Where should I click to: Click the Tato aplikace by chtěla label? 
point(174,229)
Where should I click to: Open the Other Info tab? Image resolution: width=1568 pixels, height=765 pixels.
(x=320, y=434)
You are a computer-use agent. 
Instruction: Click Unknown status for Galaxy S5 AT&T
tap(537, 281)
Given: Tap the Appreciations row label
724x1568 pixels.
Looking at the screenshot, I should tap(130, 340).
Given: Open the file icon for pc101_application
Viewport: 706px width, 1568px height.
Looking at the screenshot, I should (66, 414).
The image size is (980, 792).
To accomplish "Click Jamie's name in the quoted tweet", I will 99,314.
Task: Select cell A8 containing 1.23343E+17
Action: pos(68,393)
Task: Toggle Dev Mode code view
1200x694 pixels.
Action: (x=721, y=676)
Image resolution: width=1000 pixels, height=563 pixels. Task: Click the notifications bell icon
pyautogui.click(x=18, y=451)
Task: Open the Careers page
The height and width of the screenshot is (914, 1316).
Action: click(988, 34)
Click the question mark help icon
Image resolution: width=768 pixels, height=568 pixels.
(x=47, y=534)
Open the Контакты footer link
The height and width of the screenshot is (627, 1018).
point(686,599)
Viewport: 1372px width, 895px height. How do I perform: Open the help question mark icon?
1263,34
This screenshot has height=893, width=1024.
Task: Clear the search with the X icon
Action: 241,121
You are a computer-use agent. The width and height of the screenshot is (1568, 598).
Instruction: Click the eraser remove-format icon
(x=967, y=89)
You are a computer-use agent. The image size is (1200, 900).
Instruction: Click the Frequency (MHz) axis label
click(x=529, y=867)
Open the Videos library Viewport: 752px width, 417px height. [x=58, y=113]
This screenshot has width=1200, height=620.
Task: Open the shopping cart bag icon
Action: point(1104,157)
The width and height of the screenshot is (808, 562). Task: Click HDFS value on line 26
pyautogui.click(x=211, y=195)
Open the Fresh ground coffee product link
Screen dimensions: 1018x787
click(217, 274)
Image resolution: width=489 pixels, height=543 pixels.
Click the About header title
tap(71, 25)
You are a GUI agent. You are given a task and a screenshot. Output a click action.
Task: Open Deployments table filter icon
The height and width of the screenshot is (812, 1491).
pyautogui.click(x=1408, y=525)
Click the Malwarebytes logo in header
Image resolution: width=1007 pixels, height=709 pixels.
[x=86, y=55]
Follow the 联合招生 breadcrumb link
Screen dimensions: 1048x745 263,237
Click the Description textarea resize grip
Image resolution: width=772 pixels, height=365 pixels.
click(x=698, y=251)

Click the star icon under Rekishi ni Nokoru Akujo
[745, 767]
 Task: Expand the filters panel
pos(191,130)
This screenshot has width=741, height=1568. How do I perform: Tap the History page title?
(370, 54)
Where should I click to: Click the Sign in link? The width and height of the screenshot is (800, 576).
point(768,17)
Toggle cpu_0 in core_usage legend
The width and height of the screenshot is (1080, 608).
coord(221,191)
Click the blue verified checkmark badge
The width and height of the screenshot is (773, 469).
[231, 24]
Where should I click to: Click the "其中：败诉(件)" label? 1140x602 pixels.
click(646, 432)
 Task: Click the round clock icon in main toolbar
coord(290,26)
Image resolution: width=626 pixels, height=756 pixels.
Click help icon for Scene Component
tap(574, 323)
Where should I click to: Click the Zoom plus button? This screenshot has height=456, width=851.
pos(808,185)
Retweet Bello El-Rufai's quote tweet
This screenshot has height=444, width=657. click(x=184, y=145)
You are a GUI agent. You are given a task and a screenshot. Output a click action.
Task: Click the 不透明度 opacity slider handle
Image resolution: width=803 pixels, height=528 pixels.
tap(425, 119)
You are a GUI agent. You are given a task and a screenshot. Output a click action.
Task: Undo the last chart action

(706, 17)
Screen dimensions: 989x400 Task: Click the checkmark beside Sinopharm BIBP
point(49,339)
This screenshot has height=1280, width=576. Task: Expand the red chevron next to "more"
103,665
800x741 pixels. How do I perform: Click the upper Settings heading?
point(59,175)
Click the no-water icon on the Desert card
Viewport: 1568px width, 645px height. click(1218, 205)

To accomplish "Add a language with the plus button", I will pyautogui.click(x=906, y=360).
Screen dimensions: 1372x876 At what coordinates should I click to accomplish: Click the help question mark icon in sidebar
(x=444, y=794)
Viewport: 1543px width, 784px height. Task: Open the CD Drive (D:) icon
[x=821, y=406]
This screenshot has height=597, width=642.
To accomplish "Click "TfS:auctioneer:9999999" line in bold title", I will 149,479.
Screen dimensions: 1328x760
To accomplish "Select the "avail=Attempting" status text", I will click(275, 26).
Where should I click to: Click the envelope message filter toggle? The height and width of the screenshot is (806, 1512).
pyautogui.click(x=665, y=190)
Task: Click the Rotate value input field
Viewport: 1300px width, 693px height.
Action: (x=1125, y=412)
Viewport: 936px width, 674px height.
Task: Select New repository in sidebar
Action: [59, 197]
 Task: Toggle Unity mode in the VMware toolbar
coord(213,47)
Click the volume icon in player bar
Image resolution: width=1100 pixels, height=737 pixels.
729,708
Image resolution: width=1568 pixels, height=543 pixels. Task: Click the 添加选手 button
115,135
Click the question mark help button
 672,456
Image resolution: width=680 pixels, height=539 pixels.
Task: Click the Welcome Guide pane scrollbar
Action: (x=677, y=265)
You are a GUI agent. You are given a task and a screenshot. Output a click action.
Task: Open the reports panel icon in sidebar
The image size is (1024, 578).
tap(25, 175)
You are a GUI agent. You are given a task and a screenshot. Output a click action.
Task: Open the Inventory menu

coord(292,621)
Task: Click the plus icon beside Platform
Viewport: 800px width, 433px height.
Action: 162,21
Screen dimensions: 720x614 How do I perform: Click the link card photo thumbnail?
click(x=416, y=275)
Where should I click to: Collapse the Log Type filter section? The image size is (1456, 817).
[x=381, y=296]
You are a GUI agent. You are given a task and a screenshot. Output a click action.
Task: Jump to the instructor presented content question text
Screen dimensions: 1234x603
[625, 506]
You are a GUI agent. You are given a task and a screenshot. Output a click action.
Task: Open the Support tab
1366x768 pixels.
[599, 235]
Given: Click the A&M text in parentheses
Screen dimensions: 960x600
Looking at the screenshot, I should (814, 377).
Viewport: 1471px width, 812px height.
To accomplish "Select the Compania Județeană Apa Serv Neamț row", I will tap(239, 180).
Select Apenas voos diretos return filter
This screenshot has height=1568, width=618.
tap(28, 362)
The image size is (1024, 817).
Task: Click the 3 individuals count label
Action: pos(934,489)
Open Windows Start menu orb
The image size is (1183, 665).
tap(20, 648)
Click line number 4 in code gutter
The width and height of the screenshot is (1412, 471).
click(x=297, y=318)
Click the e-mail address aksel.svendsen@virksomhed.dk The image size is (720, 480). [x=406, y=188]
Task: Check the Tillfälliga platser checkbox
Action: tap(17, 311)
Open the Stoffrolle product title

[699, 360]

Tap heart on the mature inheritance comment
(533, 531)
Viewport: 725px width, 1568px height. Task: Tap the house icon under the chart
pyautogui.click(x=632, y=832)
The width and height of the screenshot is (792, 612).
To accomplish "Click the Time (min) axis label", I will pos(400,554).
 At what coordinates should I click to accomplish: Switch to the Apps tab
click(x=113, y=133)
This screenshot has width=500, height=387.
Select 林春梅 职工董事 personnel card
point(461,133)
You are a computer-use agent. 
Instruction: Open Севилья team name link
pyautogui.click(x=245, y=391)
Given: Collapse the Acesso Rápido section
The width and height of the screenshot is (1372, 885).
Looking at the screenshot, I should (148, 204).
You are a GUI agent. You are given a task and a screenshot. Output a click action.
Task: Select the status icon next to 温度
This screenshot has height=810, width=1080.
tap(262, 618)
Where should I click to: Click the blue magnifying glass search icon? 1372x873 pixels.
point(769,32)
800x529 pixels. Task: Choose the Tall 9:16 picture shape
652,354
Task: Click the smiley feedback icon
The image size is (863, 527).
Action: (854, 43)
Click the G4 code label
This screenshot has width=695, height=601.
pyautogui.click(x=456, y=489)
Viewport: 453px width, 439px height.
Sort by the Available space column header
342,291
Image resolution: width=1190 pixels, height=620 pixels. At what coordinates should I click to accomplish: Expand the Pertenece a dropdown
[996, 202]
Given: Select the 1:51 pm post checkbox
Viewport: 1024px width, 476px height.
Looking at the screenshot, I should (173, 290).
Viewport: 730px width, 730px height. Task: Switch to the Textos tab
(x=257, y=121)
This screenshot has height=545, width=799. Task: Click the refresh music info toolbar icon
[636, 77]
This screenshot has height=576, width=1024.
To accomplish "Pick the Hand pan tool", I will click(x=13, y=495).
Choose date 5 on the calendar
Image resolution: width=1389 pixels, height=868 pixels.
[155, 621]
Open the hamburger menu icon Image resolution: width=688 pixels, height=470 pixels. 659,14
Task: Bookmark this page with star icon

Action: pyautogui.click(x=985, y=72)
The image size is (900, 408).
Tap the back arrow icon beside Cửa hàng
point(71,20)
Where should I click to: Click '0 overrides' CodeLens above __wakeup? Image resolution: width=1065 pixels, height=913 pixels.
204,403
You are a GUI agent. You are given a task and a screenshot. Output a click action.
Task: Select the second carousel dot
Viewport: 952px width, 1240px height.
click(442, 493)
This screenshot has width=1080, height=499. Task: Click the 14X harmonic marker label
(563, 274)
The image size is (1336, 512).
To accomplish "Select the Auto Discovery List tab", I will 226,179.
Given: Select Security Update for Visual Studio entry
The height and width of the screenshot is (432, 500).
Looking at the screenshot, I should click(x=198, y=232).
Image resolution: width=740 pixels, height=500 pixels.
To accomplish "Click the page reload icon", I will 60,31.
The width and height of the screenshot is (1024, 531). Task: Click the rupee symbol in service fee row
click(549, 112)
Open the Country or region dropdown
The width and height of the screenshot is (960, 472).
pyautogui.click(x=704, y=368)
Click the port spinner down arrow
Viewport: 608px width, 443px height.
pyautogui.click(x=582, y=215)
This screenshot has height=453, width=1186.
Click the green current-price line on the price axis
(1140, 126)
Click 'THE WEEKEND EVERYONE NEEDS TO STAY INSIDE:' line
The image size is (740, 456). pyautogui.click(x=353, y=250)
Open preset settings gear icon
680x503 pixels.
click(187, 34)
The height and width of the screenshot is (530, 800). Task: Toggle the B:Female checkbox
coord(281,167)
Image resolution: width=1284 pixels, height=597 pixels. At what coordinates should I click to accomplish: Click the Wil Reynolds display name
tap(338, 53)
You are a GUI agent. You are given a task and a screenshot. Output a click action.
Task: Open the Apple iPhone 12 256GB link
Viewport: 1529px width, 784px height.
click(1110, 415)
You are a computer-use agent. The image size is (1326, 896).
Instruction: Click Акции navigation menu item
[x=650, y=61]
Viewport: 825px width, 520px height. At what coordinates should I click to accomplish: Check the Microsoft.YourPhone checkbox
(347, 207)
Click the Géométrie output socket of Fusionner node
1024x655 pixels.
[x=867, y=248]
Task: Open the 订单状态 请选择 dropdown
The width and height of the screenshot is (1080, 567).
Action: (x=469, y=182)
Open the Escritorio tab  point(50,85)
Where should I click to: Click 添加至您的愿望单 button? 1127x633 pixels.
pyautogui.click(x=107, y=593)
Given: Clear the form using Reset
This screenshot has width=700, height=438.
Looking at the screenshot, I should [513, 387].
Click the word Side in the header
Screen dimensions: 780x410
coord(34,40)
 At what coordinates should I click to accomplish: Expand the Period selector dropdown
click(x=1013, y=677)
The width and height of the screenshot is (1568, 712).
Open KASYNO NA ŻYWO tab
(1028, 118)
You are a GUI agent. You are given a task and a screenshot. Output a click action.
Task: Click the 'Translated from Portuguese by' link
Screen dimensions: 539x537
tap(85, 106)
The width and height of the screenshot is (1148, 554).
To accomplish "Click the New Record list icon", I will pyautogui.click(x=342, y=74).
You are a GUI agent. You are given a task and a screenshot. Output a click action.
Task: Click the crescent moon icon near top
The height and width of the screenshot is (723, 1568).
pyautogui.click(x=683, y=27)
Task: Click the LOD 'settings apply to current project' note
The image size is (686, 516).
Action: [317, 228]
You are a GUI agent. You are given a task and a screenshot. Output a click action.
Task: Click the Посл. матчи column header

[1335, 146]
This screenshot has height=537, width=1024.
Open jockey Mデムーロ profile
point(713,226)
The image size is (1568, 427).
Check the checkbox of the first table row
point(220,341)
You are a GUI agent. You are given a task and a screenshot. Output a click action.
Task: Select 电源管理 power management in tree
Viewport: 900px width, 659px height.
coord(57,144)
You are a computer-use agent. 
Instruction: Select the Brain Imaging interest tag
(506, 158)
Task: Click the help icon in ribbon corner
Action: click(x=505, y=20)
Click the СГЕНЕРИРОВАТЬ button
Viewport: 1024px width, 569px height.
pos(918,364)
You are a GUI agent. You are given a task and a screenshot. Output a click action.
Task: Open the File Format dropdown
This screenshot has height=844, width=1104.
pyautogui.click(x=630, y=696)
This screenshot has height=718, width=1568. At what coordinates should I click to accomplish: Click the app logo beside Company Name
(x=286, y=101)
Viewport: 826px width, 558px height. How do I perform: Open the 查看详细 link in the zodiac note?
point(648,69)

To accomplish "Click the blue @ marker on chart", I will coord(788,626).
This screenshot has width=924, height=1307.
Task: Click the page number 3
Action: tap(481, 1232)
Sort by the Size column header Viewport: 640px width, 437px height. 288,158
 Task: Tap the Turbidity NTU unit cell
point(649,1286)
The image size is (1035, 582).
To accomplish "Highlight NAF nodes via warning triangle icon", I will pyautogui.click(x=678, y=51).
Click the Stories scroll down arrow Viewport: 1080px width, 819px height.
_ _ _ _
Task to carry out:
From the start of the data to the line that holds "You are a computer-use agent. The width", retype each line exactly, with both ends included.

Response:
Where should I click to: Click the Tato aplikace by chtěla label? 
point(174,229)
Where should I click to: Open the Other Info tab? Image resolution: width=1568 pixels, height=765 pixels.
(x=320, y=434)
You are a computer-use agent. 
Instruction: Click Unknown status for Galaxy S5 AT&T
tap(537, 281)
Given: Tap the Appreciations row label
724x1568 pixels.
Looking at the screenshot, I should tap(130, 340).
Given: Open the file icon for pc101_application
Viewport: 706px width, 1568px height.
Looking at the screenshot, I should (66, 414).
The image size is (980, 792).
To accomplish "Click Jamie's name in the quoted tweet", I will 99,314.
Task: Select cell A8 containing 1.23343E+17
Action: pos(68,393)
Task: Toggle Dev Mode code view
1200x694 pixels.
Action: (x=721, y=676)
Image resolution: width=1000 pixels, height=563 pixels. Task: Click the notifications bell icon
pyautogui.click(x=18, y=451)
Task: Open the Careers page
The height and width of the screenshot is (914, 1316).
Action: click(988, 34)
Click the question mark help icon
Image resolution: width=768 pixels, height=568 pixels.
(x=47, y=534)
Open the Контакты footer link
The height and width of the screenshot is (627, 1018).
point(686,599)
Viewport: 1372px width, 895px height. How do I perform: Open the help question mark icon?
1263,34
This screenshot has height=893, width=1024.
Task: Clear the search with the X icon
Action: 241,121
You are a computer-use agent. The width and height of the screenshot is (1568, 598).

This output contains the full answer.